Date of Award


Document Type

Master's Capstone Project

Degree Name

Master of Science (MS)


College of Science and Mathematics


Earth and Environmental Studies

Thesis Sponsor/Dissertation Chair/Project Chair

Joshua Galster


Road salt application is a primary factor leading to the salinization of freshwater rivers and streams throughout the Northeastern United States and globally. Rising salinization within fresh water bodies is problematic because it can modify community structure and detritus processing within freshwater ecosystems, induce mortality among macroinvertebrates and other aquatic life, and mobilize metals that can pose harm to human health. Road salts also threaten surface and underground drinking water supplies, kill riparian vegetation, and corrode infrastructure, such as bridges and roads. This research examines 4 1⁄2 years of continuous water quality monitoring data collected from two sensor stations along the Paulins Kill River in Newton, New Jersey to assess the seasonal impact that road salt is having on the river. Specific conductance and depth were examined during each season. The data showed that if precipitation fell when air temperatures were above freezing, conductivity and depth exhibited an inverse relationship. The additional freshwater from rainwater diluted the concentration of ions in the river, causing conductivity measurements to decrease as the river depth rose.

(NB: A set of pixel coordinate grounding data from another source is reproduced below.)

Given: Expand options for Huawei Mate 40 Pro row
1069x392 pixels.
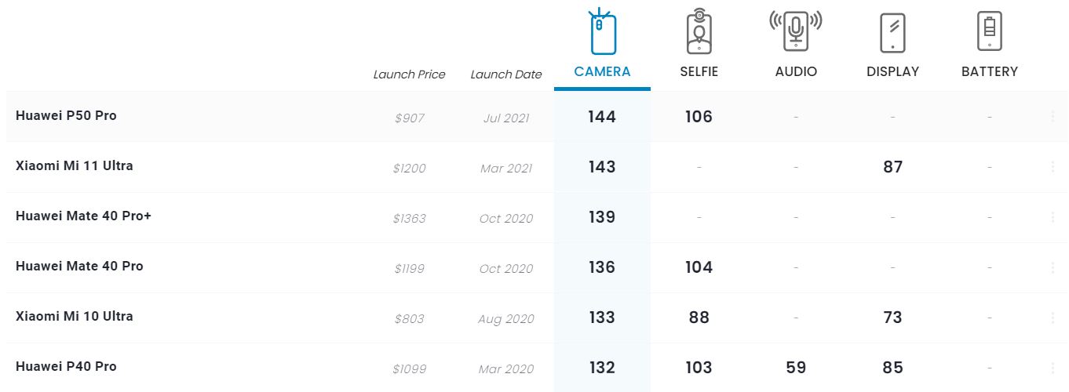Looking at the screenshot, I should coord(1053,267).
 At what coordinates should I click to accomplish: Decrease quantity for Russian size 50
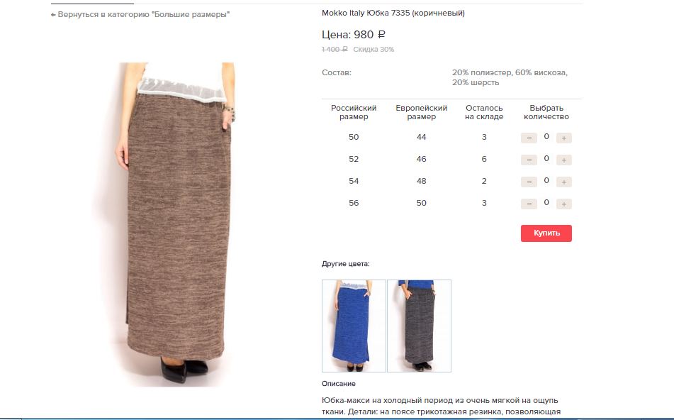529,138
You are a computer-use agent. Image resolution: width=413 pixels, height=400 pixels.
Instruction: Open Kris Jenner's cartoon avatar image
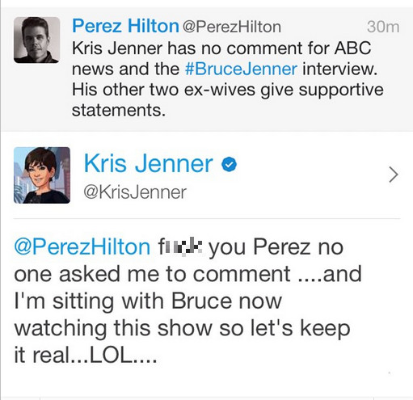tap(42, 175)
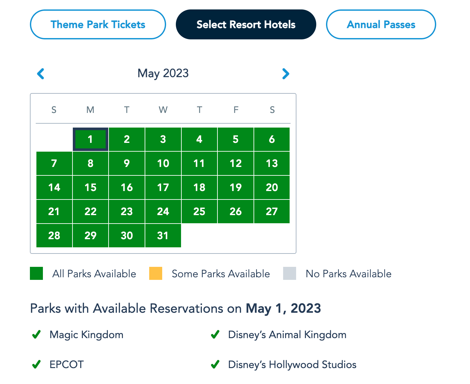The width and height of the screenshot is (470, 384).
Task: Select the Annual Passes tab
Action: tap(381, 24)
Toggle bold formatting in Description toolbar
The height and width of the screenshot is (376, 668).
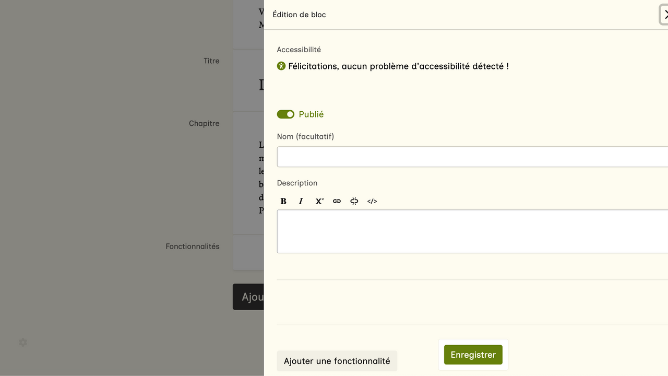tap(283, 201)
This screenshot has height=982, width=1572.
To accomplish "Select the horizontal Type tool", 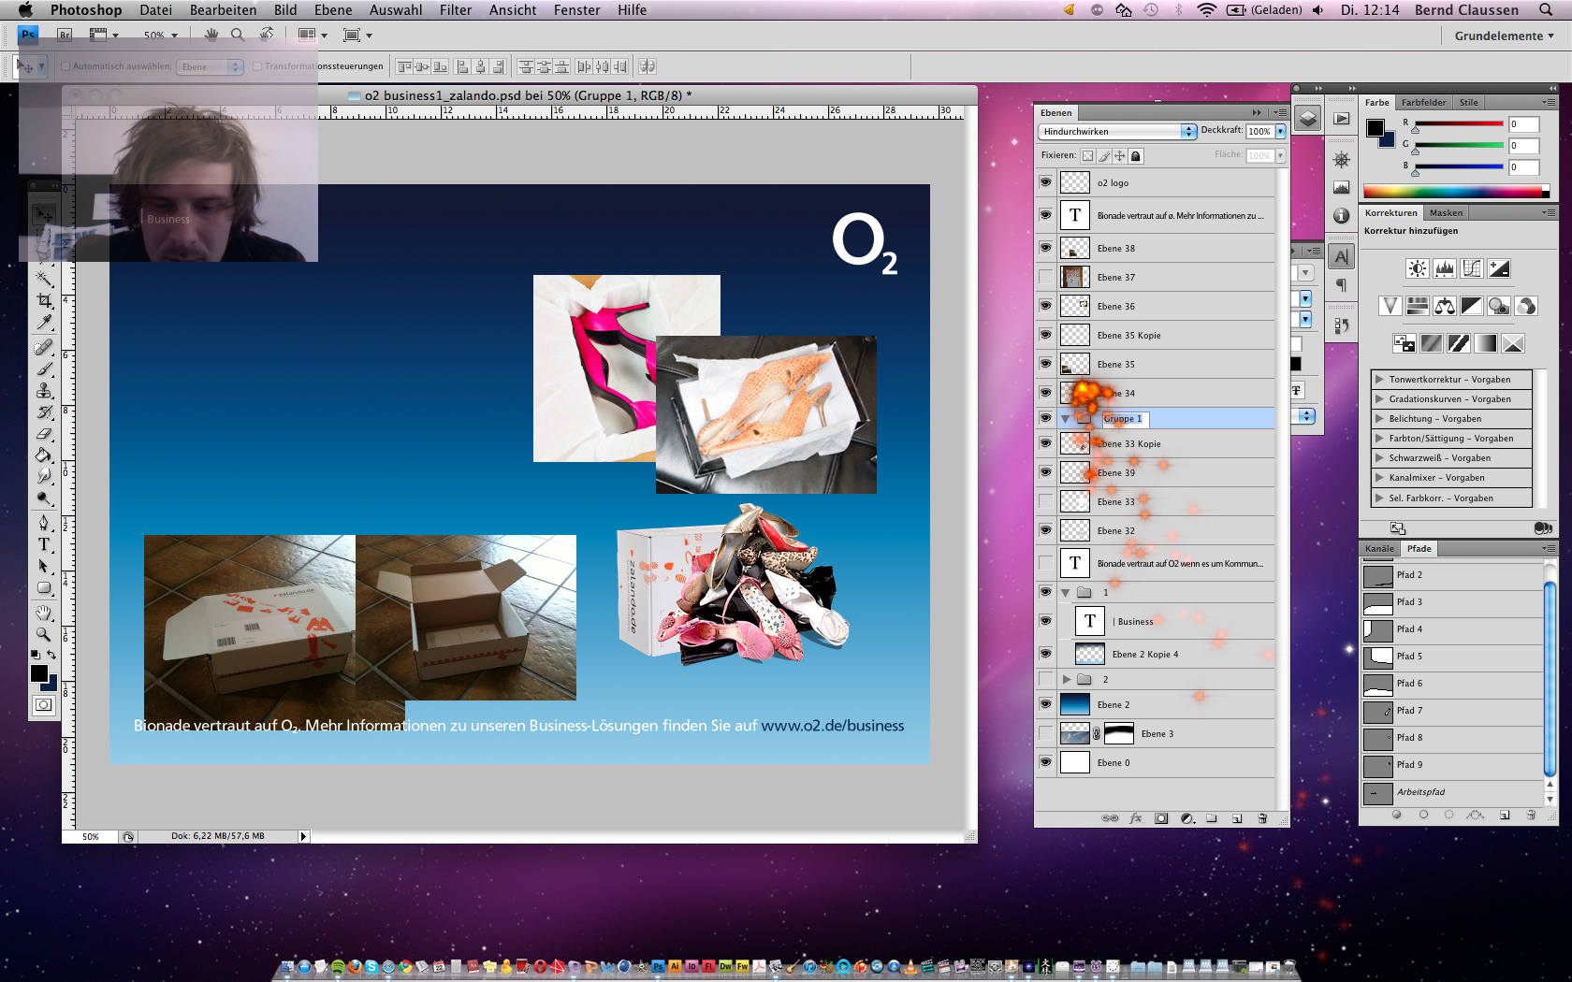I will [x=44, y=544].

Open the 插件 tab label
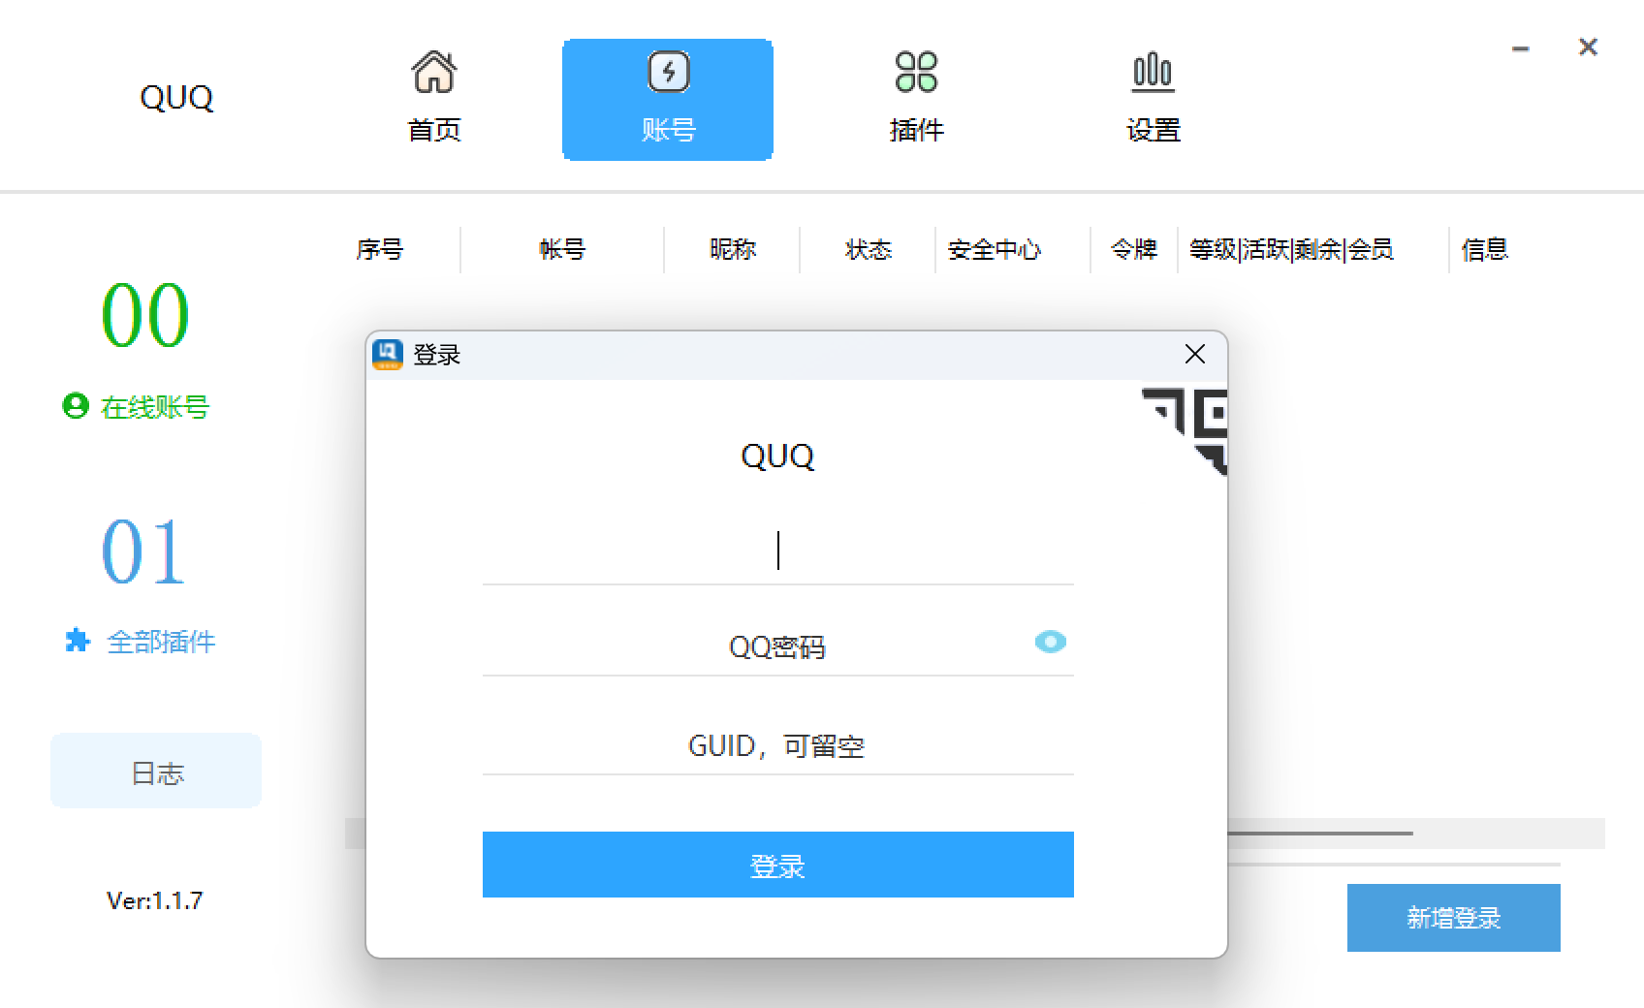pyautogui.click(x=916, y=130)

When precipitation occurred when air temperatures were below freezing, however, conductivity levels rose along with the river’s depth because road departments were applying road salt to Newton’s streets. This research provides important implications for winter road management by public works departments and their impacts on local rivers.


A Master's Capstone Project submitted in partial fulfillment of the requirements for the degree of Master of Science in sustainability science with a concentration in sustainability leadership.